- [Tasks and exercises]
1. In the passage on entering special characters in JOE, which ^Q key combinations are given as examples, and what does each one insert?
2. Can you continue the passage on entering special characters in JOE, starting after its final sentence?

Each character is represented by a number. For example, the number for ´A´ is 65 and the number for ´1´ is 49. All of the characters which you normally see have numbers in the range of 32 - 126 (this particular arbitrary assignment between characters and numbers is called the ASCII character set). The numbers outside of this range, from 0 to 255, aren´t usually displayed, but sometimes have other special meanings. The number 10, for example, is used for the line-breaks. You can enter these special, non-displayed control characters by first hitting ^Q and then hitting a character in the range @ A B C ... X Y Z [ ^ ] \ _ to get the number 0 - 31, and ? to get 127. For example, if you hit ^Q J, you´ll insert a line-break character, or if you hit ^Q I, you´ll insert a Tab character (which does the same thing the Tab key does). A useful control character to enter is 12 (^Q L), which causes most printers to advance to the top of the page. You´ll notice that JOE displays this character as an underlined L. You can enter the characters above 127, the meta characters, by first hitting ^\. This adds 128 to the next (possibly control) character entered. JOE displays characters above 128 in inverse-video. Some foreign languages, which have more letters than English, use the meta characters for the rest of their alphabet. You have to put the editor in asis mode to have these passed untranslated to the terminal.

Note: JOE now normally passes all 8-bits to the terminal unless the locale is set to C or POSIX. If the locale is C or POSIX, then the asis flag determines if meta characters are shown in inverse video or passed directly to the terminal.

- [Data shown]
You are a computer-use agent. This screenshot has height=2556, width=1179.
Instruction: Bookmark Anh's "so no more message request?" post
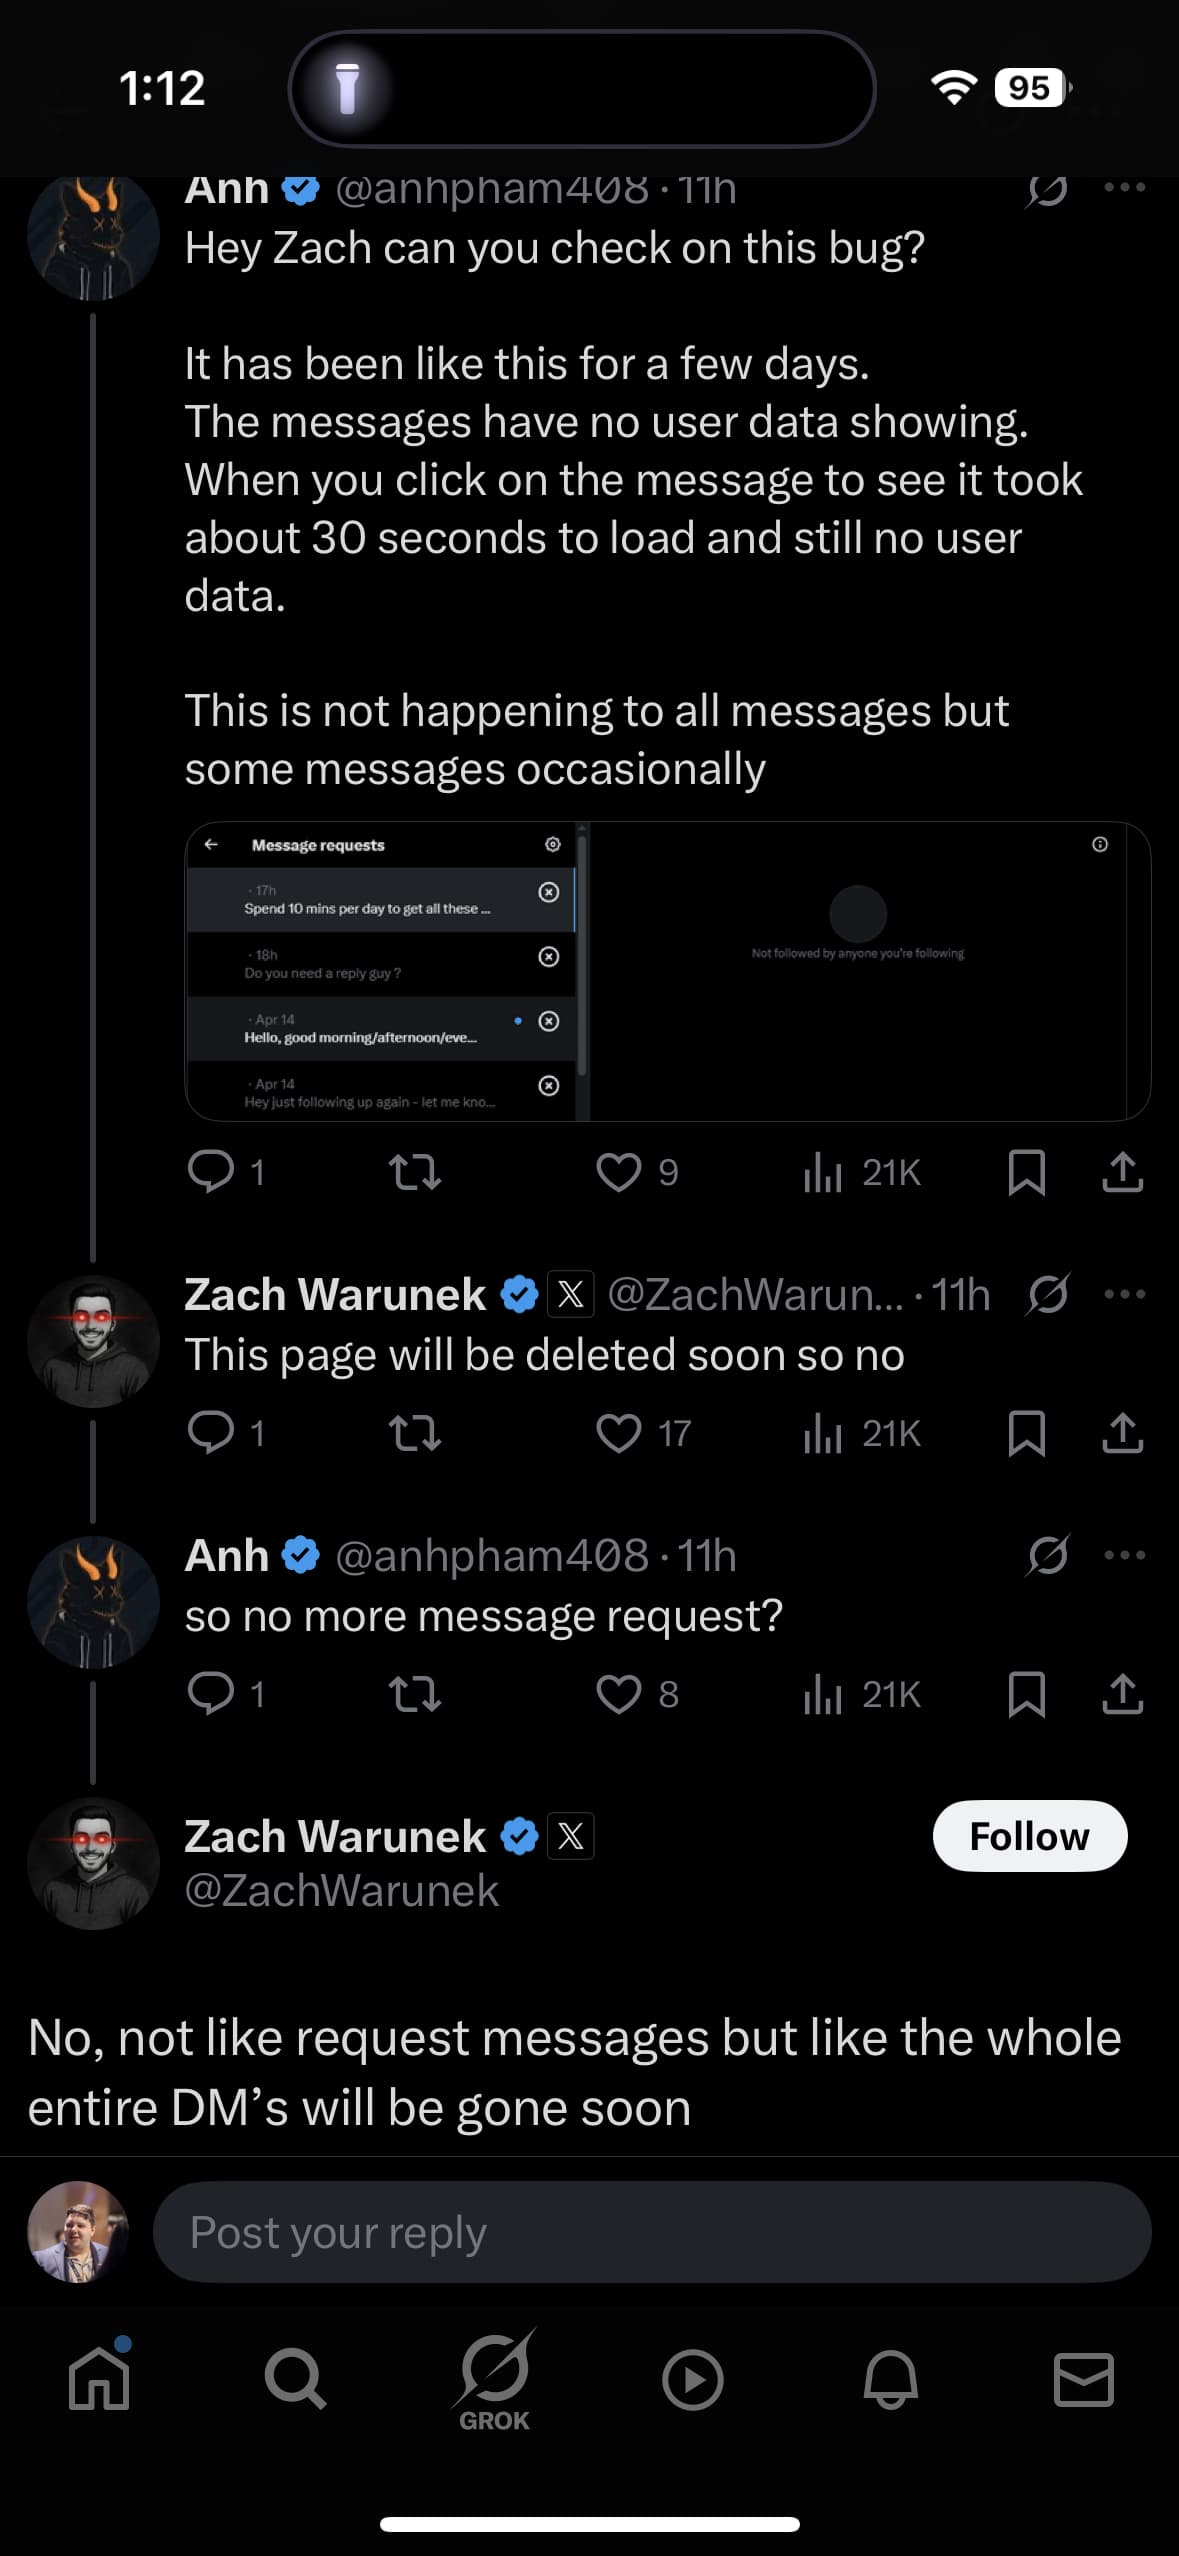1026,1694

- [Responses to the tasks]
1.
- ^Q J inserts a line-break character.
- ^Q I inserts a Tab character.
- ^Q L inserts character 12, which makes most printers advance to the top of the page.

2.
Note: In older version of JOE, you had to use Esc ´ to enter control characters.

Character sets and UTF-8

JOE natively handles two classes of character sets: UTF-8 and byte coded (like ISO-8859-1). For these character sets, the file is loaded as-is into memory, and is exactly preserved during save, even if it contains UTF-8 coding errors.

It can not yet natively handle other major classes such as UTF-16 or GB2312. There are other restrictions: character sets must use LF (0x0A) or CR-LF (0x0D - 0x0A) as line terminators, space must be 0x20 and tab must be 0x09. Basically, the files must be UNIX or MS-DOS compatible text files.

This means EBCDIC will not work properly (but you would need to handle fixed record length lines anyway) and character sets which use CR terminated lines (MACs) will not yet work.

JOE now supports UTF-16 (both big endian and little endian). It supports UTF-16 by converting to UTF-8 during load, and converting back to UTF-16 during save.

The terminal and the file can have different encodings. JOE will translate between the two. Currently, one of the two must be UTF-8 for translation to work.

The character set for the terminal and the default character set assumed for files is determined by the ´LC_ALL´ environment variable (and if that´s not set, LC_CTYPE and LANG are also checked).

For example, if LC_ALL is set to:


Then the character set will be ISO-8859-1.

If LC_ALL is set to:


The character set will be UTF-8.

Hit ^T E to change the coding for the file. Hit Tab Tab at this prompt to get a list of available codings. There are a number of built-in character sets, plus you can install character sets in the ~/.joe/charmaps and /usr/share/joe/charmaps directories.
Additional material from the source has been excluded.